During recent years, we have found that many IGs are expressed both in the cortex generated in vivo and in the cortex generated in vitro from ESCs. As it seemed important that cortical neurons generated in vitro resemble as much as possible to the in vivo situation, we determined to which extent the epigenetic mechanisms that are crucial for cortex development and function, such as imprinting, are recapitulated by in vitro corticogenesis. We found that in vitro corticogenesis from ESCs recapitulates quite well the imprinting status of the in vivo cortex. This suggests that this type of epigenetic signature is quite well reproduced in vitro. It also suggests that this model could be used to define the poorly identified role(s) of IGs during normal and pathological brain development (Bouschet et al., Cerebral cortex, 2017).

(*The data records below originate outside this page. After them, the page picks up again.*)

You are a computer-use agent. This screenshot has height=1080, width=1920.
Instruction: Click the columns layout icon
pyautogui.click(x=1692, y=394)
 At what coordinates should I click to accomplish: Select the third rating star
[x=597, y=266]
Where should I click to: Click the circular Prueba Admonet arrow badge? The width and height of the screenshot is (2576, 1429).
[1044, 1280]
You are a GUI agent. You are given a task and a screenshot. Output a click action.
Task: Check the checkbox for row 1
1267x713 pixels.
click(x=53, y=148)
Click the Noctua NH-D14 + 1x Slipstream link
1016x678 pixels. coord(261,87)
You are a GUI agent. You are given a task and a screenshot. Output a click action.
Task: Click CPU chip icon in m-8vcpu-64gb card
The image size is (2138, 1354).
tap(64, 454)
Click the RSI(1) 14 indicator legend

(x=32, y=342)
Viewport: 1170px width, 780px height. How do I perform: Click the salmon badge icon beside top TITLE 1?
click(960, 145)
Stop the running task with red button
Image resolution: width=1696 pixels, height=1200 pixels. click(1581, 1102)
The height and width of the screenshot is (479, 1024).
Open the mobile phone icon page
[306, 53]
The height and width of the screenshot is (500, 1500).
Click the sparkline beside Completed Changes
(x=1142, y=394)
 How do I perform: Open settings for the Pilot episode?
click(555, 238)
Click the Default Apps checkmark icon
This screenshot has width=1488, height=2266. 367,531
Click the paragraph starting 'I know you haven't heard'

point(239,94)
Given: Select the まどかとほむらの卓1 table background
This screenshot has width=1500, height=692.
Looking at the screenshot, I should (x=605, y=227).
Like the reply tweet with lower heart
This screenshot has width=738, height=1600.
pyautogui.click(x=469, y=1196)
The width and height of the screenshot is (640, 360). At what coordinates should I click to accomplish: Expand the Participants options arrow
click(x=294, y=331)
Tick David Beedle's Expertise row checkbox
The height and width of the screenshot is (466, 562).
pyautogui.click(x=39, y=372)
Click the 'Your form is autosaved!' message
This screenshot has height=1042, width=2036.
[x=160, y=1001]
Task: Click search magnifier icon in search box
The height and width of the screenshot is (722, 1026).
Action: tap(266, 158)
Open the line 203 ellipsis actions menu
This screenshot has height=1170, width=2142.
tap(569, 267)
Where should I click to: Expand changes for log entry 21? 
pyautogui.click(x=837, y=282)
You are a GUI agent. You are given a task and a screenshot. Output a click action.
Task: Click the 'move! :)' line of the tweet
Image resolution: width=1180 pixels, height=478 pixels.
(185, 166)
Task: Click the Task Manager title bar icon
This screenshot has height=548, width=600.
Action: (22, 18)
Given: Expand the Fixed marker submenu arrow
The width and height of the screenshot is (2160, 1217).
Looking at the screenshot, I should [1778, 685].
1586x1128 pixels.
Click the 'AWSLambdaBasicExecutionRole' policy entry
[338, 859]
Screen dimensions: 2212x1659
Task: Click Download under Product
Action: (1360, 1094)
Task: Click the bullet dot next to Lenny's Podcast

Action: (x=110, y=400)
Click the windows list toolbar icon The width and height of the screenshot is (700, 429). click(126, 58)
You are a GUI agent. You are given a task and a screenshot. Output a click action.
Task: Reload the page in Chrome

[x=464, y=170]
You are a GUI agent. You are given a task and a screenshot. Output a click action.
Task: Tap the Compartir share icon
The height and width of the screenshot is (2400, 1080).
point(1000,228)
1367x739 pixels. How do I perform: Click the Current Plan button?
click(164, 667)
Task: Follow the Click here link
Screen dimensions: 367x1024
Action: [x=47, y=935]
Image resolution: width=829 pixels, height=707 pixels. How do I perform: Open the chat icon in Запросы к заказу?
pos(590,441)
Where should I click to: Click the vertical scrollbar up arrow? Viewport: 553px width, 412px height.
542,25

Besides, we have estimated the therapeutic potential of parthenogenetic (Pg) ESCs. Pg-ESCs have two maternal genomes and they can be more easily selected for histocompatibility than normal biparental (Bp) ESC lines. However, the application of Pg-ESCs to cortical therapy was unknown and their parental imprinting could have been incompatible with future therapies. We observed that mouse Pg-ESCs had a surprising 'normal', biparental-like, expression of imprinted genes. In addition, in vitro, Pg-ESCs generated cortical-like progenitors and electrophysiologically active neurons. In vivo, transplanted Pg-ESC derivatives integrated into the injured adult cortex. Collectively, this supports the utility of Pg-ESCs for neocortex repair (Varrault et al., Stem cells, 2018).

Finally, we currently work on the role of genomic imprintring and imprinted genes in normal and pathological cortex development and we try to improve cortex from ESCs as a therapeutic tool.